We’ve talked recently about the growing interest in house-swapping. That’s where two people agree to buy each other’s home at the same time, rather than deal with the stress of trying to buy one house while selling another. According to Time magazine, house-swapping has become increasingly popular during the economic downturn. In fact, while traditional real estate sales have been slow, a record number of homeowners are flocking to house-swapping websites that bill themselves as “real estate matchmakers.” For example, home-swap postings on Craigslist and OnlineHouseTrading.com have jumped 50% this year, while searches on the free website GoSwap.org have doubled in recent months.
House-swaps generally take place within the same town, but a growing number of swaps are now taking place in different states, or even different countries, as families pursue new job opportunities. Once two people have agreed to swap homes, the transaction unfolds like a normal real estate sale – with double the paperwork. Both sides have to be approved for loans, and both have to sign mortgages at the same time. That way neither person gets stuck paying for two houses. Also, if there’s a difference in price between the homes, the person buying the more valuable home will pay the difference.
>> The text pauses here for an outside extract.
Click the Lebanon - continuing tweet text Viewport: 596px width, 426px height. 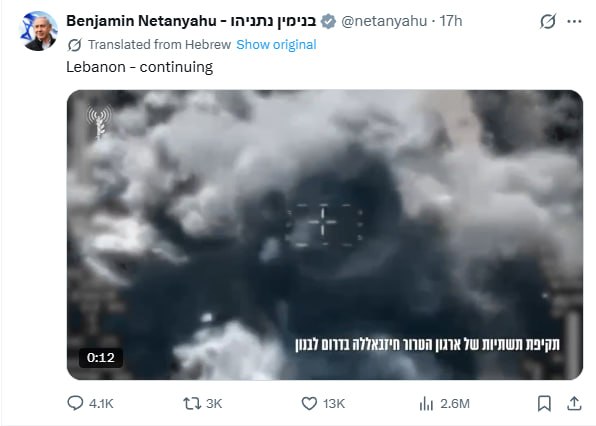(x=139, y=67)
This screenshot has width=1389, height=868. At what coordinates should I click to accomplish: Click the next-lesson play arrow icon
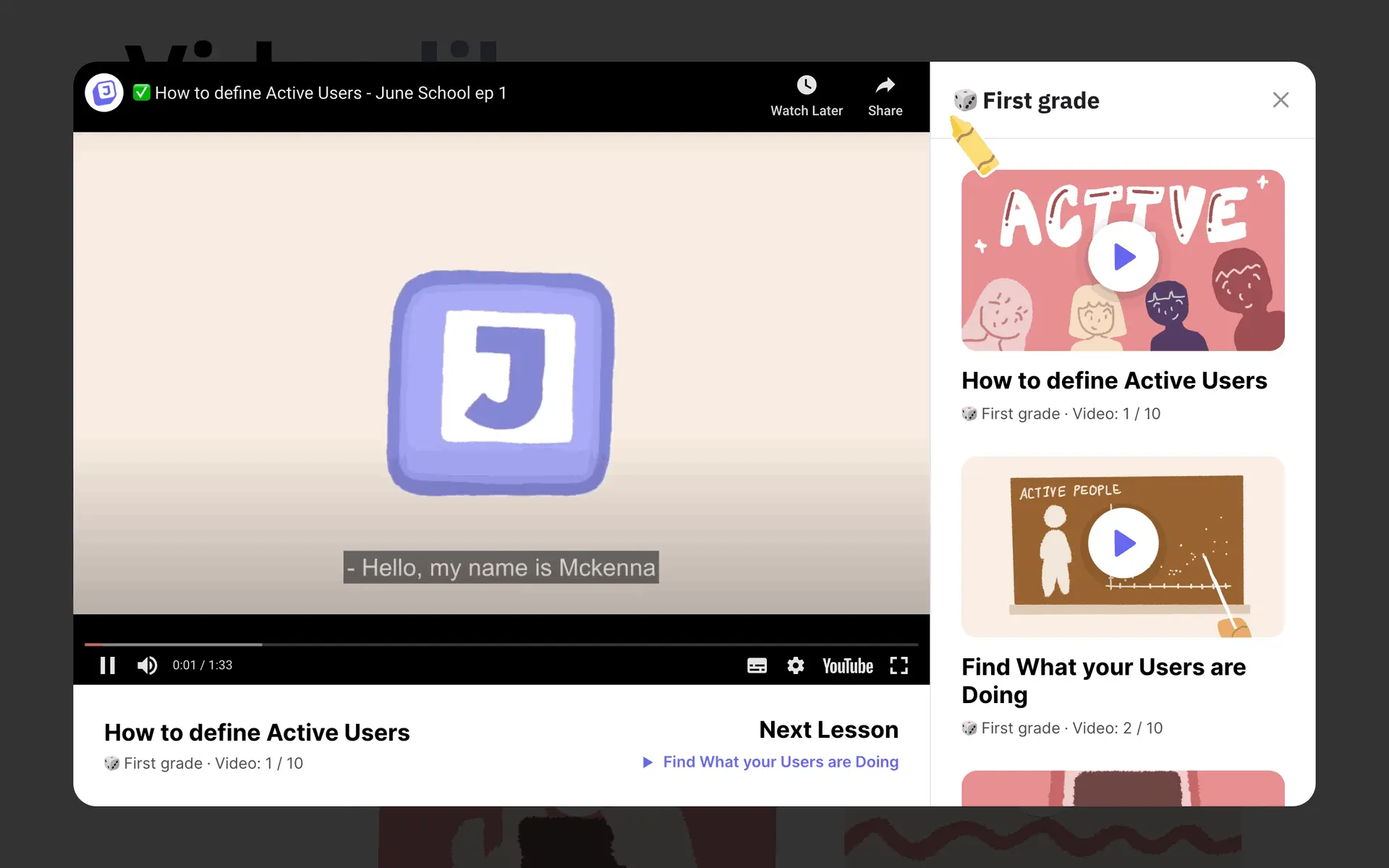pos(647,762)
So what are the drawbacks to house-swapping? Experts say there are virtually no tax advantages, and you’ll still have to pay closing costs. Also, the odds of finding your “dream home” are very slim. You basically have to walk into a swap transaction thinking either: “Yeah, I can work with this,” or “Sorry, I’ll pass.” House-swapping won’t be for everyone, but it can be a great way to sell your home after you’ve exhausted all other options. In fact, one couple in the Time article said they decided to swap only after waiting more than two years for a real estate agent to sell their home. After posting it on a swap website, it sold within three weeks.